### Extracted text

Minister of Youth and Sports
- In office 1987–?

Personal details
- Born: 28 December 1939 Élisabethville, Belgian Congo (now: Lubumbashi, D.R. Congo)
- Died: 5 April 2003 (aged 63) Brussels, Belgium
- Children: Augustin Kibassa (son)

= Frédéric Kibassa Maliba =

Congolese politician (1939–2003)

Frédéric Kibassa Maliba (28 December 1939 – 5 April 2003) was a politician in the Democratic Republic of the Congo (DRC).
Kibassa held the positions of Deputy Minister of Mines and then Minister of Mines in the Laurent-Désiré Kabila government. He was accused of misappropriating funds in June 2000, while he was Minister of Mines.

==Background==

Kibassa was born on 28 December 1939 near Lubumbashi in Katanga Province.
He attended primary and secondary schools in his hometown.
He then attended the University of Congo, still in Lubumbashi.
His studies were in preparation for a diplomatic career.
From 1965 until 1966 he was a provincial minister of Education.
He was elected Deputy of Lubumbashi in 1970 and again in 1975.
In 1979 he was appointed State Commissioner for Sports and Leisure.

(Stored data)
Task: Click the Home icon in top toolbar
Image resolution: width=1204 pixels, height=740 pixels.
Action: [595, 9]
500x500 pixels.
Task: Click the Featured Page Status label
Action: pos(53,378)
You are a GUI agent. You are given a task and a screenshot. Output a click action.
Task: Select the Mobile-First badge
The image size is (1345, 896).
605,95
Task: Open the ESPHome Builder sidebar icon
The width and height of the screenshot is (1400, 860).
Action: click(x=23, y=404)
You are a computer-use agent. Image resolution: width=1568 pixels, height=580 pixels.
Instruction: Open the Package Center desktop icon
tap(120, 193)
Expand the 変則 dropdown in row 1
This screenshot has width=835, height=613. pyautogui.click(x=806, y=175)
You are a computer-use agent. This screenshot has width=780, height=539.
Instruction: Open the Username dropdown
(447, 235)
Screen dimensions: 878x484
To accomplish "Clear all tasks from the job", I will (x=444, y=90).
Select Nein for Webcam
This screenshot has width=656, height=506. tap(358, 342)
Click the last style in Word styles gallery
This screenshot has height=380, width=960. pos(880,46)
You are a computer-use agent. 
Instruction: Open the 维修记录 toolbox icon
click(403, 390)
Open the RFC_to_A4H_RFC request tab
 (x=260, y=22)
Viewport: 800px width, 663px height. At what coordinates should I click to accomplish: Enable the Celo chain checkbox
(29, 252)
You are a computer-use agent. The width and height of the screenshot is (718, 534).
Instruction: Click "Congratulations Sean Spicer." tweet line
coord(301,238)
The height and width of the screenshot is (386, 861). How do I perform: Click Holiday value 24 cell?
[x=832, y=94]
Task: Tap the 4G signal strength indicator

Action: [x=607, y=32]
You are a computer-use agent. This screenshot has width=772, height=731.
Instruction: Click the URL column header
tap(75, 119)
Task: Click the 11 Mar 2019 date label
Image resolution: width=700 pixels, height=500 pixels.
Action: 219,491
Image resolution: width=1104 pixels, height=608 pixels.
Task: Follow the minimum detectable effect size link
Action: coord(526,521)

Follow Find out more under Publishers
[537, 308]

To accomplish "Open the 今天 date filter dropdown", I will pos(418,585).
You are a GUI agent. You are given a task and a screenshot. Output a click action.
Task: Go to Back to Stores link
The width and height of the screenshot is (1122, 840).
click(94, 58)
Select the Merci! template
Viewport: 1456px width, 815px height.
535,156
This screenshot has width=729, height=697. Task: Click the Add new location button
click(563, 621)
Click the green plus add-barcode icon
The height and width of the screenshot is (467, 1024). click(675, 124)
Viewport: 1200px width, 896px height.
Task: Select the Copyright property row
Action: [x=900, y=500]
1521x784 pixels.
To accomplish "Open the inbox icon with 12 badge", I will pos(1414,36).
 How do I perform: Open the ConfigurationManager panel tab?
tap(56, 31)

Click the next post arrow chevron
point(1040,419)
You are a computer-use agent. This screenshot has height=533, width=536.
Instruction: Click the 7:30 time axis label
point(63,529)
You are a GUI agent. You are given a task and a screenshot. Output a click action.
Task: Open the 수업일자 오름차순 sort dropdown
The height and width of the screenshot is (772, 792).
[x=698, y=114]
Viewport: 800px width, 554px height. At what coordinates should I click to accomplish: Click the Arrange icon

### Prompt
Continue the biography of Frédéric Kibassa Maliba, picking up right after its final sentence.

### Reply to the task
==Mobutu regime==

In November 1980, Kibassa was among thirteen members of parliament who signed an "open letter to the president of the republic", a ten-point document cataloging corruption and abuse of power in the regime, and calling for legalization of a second political party. The thirteen signatories were arrested and stripped of their parliamentary seats.
He was a founding member of the Union for Democracy and Social Progress (Union pour la démocratie et le progrès social, UDPS) in 1982, and the party's first President.
While president of the UDPS, in 1987 he joined the government of President Mobutu Sese Seko.
He was appointed Minister of Youth and Sports.

In 1991 the UDPS split into two factions. The UDPS-Orthodoxe was led by Etienne Tshisekedi and the UDPS-Legale by Kibassa Maliba.
In October 1991 Kibassa Maliba was serving as chairman of the Union Sacrée de l'Opposition Radicale (USOR), which was formed in 1991 as a coalition of opposition groups that included the UDPS.
In January 1993 troops from the elite Division spéciale présidentielle made a rocket attack on Kibassa's family home.
His 28-year-old son, Berthos, was killed and other family members badly injured. Tshisekedi was the prime minister of the country at the time.
In June 1994 soldiers fired on people gathered in front of Kibassa Maliba's home.
As of 1994 he was still president of USOR and leader of the main opposition UDPS.

==Kabila regime==

At the end of the First Congo War, in May 1997 Mobutu fled into exile and Laurent-Désiré Kabila took power.
Kabila appointed Kibassa Deputy Minister of Mines in November 1997.
At the time, Kibassa was leader of the UDPS/Kibassa.
This was, according to people close to Tshisekedi, one of the parties recognized by the Kabila government, reportedly in order to reduce the stature of the UDPS/Tshisekedi faction. A spokesman for Tshisekedi's faction falsely accused Kibassa's party of being "a branch of [Kabila's] AFDL/CPP State Party".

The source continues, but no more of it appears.